By Manuela Hoelterhoff / Bloomberg News
Published: March 21. 2010 4:00AM PST

Henry VIII and daughter Elizabeth are just two of the sadists animating the lively new history by G.J. Meyer, “The Tudors: The Complete Story of England’s Most Notorious Dynasty.”

The king died, a suppurating blob, in 1547, but not before chopping the heads off two wives and thumbing his nose at the pope in pursuit of a male heir.

Meyer is splendid describing the many ways Henry raged against his countrymen and women, destroying the Catholic Church of England, stealing its property and killing anyone who stood in his way (except for first wife, Catherine, who survived his sneaky attempts to cast her aside).

Nor is Elizabeth I painted in the flattering colors she demanded from her smarmy poet publicists.

Meyer spoke to me from his home in Goring-on-Thames in Oxfordshire, England.

Hoelterhoff: Why didn’t Henry arrange to have Catherine pushed out a castle window?

Meyer: No one can say for sure why not, but she probably had a substantial hold over him. When they married, he was barely 18 and she, then 23, came from a much grander background.

And it was good marriage for a long time with a lot of affection and residual respect. The other factor that probably had some weight is that she was a very popular queen. It would have been a dangerous thing to be suspected of putting her down.

Hoelterhoff: Would an annulment have changed English history? England would not have broken with Rome, for instance.

Meyer: An early annulment, I would guess, and the whole thing might have turned out differently.

But once (Thomas) Cranmer was there as his adviser, he showed Henry how much money would be gotten out of the church. This was a huge redistribution of wealth, the biggest in the history of England other than the Norman Conquest.

Hoelterhoff: Even so, Henry proceeded to ruin the country financially.
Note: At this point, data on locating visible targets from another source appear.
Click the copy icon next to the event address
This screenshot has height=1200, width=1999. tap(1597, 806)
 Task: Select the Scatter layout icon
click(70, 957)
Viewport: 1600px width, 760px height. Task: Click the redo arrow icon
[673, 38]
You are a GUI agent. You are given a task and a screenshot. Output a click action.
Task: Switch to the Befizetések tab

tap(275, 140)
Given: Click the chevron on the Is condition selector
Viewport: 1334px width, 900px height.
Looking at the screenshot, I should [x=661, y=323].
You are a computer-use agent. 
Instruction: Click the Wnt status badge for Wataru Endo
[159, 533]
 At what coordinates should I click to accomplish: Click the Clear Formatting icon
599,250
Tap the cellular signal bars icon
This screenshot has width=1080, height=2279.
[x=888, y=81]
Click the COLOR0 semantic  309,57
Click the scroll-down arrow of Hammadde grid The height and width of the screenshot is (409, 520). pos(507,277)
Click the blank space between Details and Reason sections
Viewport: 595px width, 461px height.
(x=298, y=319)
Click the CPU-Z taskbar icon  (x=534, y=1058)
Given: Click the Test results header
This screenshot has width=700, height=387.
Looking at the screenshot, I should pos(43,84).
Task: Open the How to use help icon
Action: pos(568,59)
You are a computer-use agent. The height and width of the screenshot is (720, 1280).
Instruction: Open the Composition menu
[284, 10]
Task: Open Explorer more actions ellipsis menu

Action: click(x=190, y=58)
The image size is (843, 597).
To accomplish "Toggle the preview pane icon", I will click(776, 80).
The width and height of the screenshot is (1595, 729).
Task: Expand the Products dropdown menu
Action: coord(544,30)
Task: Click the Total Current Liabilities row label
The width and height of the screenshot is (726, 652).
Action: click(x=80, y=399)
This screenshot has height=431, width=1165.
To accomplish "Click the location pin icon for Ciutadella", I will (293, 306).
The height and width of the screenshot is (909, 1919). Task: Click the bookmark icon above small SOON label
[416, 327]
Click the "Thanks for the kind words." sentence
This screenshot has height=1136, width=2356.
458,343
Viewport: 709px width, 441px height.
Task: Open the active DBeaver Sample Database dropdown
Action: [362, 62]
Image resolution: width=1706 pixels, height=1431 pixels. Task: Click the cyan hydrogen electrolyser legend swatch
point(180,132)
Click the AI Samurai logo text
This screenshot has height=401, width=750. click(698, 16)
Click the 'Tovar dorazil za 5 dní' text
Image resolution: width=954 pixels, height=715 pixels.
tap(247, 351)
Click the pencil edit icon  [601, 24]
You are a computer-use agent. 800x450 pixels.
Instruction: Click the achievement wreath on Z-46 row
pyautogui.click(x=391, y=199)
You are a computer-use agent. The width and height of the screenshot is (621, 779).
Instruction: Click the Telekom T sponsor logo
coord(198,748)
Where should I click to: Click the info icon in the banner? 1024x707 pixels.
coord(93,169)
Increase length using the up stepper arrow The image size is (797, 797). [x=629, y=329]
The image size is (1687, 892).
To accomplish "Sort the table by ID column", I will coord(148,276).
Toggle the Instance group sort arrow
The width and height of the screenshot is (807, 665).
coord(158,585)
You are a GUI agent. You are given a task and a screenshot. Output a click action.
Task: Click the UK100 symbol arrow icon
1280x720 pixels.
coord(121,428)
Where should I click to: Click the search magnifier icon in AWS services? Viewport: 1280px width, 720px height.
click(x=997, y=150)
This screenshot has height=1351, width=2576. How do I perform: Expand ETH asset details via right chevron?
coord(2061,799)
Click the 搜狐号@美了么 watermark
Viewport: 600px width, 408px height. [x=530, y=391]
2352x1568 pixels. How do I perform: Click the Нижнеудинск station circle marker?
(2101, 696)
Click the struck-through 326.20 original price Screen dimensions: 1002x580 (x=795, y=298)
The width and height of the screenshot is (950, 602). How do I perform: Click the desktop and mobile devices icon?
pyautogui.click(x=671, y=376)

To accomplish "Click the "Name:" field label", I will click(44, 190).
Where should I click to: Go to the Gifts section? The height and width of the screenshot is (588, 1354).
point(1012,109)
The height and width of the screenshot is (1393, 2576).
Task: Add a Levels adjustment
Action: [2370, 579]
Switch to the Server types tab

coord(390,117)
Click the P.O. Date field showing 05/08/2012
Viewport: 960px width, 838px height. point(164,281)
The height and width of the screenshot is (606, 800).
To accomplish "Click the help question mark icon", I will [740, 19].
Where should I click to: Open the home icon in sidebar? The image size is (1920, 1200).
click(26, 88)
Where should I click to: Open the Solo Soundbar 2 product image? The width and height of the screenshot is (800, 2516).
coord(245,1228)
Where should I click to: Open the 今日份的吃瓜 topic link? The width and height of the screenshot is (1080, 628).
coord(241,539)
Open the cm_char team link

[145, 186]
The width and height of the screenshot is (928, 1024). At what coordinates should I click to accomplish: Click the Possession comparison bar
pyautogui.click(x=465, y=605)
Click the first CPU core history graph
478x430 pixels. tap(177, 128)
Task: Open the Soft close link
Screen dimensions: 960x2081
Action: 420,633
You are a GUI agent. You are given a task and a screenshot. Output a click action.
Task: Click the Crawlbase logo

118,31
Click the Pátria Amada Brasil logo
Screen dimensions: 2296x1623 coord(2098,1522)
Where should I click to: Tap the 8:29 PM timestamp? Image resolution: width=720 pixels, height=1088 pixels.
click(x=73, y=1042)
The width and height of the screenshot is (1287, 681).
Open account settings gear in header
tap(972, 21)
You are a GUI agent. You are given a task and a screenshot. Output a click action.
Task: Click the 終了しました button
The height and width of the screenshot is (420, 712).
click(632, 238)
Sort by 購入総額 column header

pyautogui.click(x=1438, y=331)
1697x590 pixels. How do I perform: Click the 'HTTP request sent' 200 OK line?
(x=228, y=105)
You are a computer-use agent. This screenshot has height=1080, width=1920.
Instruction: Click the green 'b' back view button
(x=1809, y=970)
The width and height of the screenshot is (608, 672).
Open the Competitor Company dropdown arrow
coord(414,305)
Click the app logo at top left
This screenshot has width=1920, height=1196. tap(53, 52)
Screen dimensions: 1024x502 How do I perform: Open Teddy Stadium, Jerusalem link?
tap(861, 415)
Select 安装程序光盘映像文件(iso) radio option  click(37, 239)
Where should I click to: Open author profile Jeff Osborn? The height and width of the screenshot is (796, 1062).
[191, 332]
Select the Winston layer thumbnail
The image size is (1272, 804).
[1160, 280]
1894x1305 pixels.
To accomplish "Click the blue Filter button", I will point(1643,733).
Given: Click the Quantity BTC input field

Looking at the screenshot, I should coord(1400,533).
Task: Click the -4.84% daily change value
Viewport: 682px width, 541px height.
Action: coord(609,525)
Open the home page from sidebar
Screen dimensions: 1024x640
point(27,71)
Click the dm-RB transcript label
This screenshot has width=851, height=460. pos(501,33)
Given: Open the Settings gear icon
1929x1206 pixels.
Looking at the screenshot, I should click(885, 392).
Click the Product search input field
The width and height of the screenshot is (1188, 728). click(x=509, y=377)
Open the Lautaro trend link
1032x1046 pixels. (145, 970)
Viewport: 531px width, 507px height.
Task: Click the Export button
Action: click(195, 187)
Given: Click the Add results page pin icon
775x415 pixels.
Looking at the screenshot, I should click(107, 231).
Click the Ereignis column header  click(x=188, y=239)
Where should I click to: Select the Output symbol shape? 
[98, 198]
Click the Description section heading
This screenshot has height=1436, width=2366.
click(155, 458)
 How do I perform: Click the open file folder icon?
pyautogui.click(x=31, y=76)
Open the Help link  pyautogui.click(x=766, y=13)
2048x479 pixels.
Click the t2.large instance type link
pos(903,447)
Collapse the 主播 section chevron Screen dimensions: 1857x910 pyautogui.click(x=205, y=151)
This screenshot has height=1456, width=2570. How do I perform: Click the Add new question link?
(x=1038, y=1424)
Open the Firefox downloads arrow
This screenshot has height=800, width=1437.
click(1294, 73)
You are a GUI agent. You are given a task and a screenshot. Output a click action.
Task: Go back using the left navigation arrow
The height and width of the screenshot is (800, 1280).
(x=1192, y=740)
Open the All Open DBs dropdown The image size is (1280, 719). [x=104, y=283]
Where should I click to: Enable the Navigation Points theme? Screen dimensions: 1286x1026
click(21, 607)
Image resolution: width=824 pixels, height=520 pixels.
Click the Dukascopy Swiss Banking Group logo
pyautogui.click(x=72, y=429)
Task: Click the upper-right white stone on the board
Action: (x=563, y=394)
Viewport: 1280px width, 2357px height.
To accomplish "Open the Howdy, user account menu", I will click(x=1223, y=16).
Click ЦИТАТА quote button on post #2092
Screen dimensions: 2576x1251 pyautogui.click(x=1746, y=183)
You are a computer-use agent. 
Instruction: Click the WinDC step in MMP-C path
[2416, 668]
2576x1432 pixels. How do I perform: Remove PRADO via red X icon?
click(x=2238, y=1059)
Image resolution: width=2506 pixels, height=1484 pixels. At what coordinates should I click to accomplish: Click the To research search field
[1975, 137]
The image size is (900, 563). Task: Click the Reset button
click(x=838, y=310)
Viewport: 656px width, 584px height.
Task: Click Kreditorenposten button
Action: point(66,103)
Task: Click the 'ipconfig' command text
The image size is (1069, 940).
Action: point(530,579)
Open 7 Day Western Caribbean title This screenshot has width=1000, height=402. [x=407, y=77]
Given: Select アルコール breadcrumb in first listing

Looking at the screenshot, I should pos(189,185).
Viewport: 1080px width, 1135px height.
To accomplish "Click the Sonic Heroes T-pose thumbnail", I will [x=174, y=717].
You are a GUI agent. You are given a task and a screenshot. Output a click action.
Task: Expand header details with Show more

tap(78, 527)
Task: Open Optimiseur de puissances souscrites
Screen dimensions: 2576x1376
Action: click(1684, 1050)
Meyer: It is almost unbelievable — financial irresponsibility on such a scale. He blew it all.

Hoelterhoff: And he slaughters large numbers of people often for just thought crimes. Was he out of his mind? He even orders someone cooked because he might have, accidentally or as a joke, added a laxative to a meal.

Meyer: Yes. Cooked up a big vat of hot oil and just dipped him in it; makes the toes crawl.

Hoelterhoff: We have such a glittering image of the Tudor court with dancing and courtiers, it’s shocking to read that living standards dropped to medieval times around 1350.

Meyer: Yes, measured in what an ordinary person’s wages would buy.

Hoelterhoff: When and why did drawing and quartering get to be such a popular form of execution? Every few pages, some poor guy is getting his entrails removed.

Meyer: It is an English invention, started in the 1300s by Edward I, but not used on his own people. Here’s the shocker: It wasn’t outlawed until the 19th century, though after 1820 you couldn’t quarter anyone while he or she was still alive.

Hoelterhoff: If you had to sum up Elizabeth in a word.

Meyer: One word that pops into my mind: selfish. You have to give the woman credit. She inherited the throne at a dangerous, difficult time and she held on to it for 45 years. But she repeatedly showed through her life that she cared for little except her own survival. Even on her death bed, she wouldn’t say who she wanted to succeed her.